Use Case Risk Attacker Advantage
Generation of an identifier for a Watch List One in every 500 million watch lists will have a colliding identifier, causing potential database problems. possible, but unlikely DoS
Login token generation Determination requires full session information which convers access by itself Zero
Create account token Determination requires full session information which confers access by itself Zero
Renew Session ID Determination requires full session information which confers access by itself Zero
Normal Session ID generation Determination requires full session information which convers access by itself Zero
Random password generation Determination requires full session information which confers access by itself Zero
Updating of per-request session token Determination requires full session information which confers access by itself Zero
Generation of editor token Determination requires full session information which confers access by itself Zero
Generic token generation Determination requires full session information which confers access by itself Zero
E-mail confirmation token The attacker will not have seen the output of the PRNG for this exact state because the exact parameters in the request for an email confirmation to be sent will not expose output from the PRNG -- that is, unless the attacker happened to be in control of the e-mail address used by his victim and sent himself several hundred million e-mail confirmations. Of course, if he can forge an HTTPS connection from an arbitrary IP address then he can simply watch the (probably) cleartext e-mail and intercept the token Infinitessimal
Generation of password salt The Attacker must know the full session data of the request that resulted in the salt generation (either password change or account creation, which includes the password for the account being updated or created) to proceed, which means he already wins Zero

Conclusion

The cryptographic module fails insecurely in general, but under the use cases of the particular application: it is more than adequate for the purpose intended.

Class Autoloader

The file includes/AutoLoader.php sets up an autoloader that allows the PHP code to include lines like the following that is found at the end of index.php

<source lang="php"> $mediaWiki = new MediaWiki(); $mediaWiki->run(); </source>

This makes it convenient to locate the implementations of class constructors, methods, etc.

Session Management

Session management code maintains various pieces of information about the session of a particular user.
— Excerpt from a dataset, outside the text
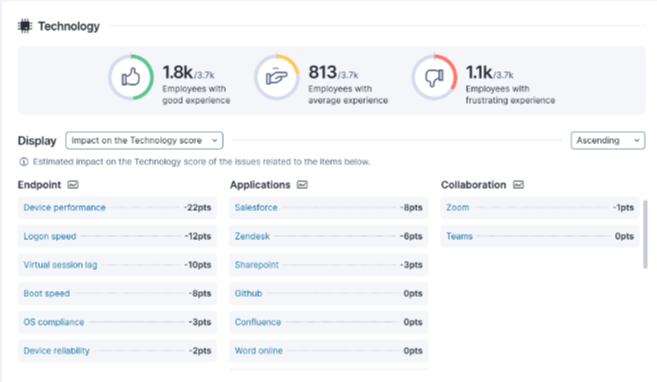Select Zoom under Collaboration
Screen dimensions: 657x382
point(540,208)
Since HTTP is stateless, web applications must track which requests are associated with which sessions. When a function is requested that requires privileges that are not available to the session because the user is not authenticated then the user is presented with the option to log in by pointing them at Special:UserLogin

Special Pages

Special pages are pages in the wiki that are processed differently than a normal wiki page. Among the special pages in the system, which include a variety of ways to look into the information held by the system. Given the availability of these pages on RU's wiki, one must wonder if the system administrators at RU who run this server are aware that the system was not designed to hide much of anything. It is usually inadvisable to oppose the nature of a system in such a fundamental way.

Special Page Description
Special:Allpages All pages in the wiki
Special:Categories Page categories
Special:PrefixIndex List prefixes in the wiki
Special:ListUsers List registered users on the system
Special:ActiveUsers List active users on the system
Special:ListAdmins List all system administrators
Special:Log list of everything anyone has updated on the wiki
Speciaal:Softwareversie version information for everything relevant to the system (page removed some time after 2011, which RU last updated this wiki)
Special:Listfiles Show all the pictures on the system

Note the links at the bottom of the browser when hovering over the links. Each language that the wiki runs in provides a set of aliases for the special pages, like Speciaal:Aanmelden on this wiki, which has it's language set to Dutch.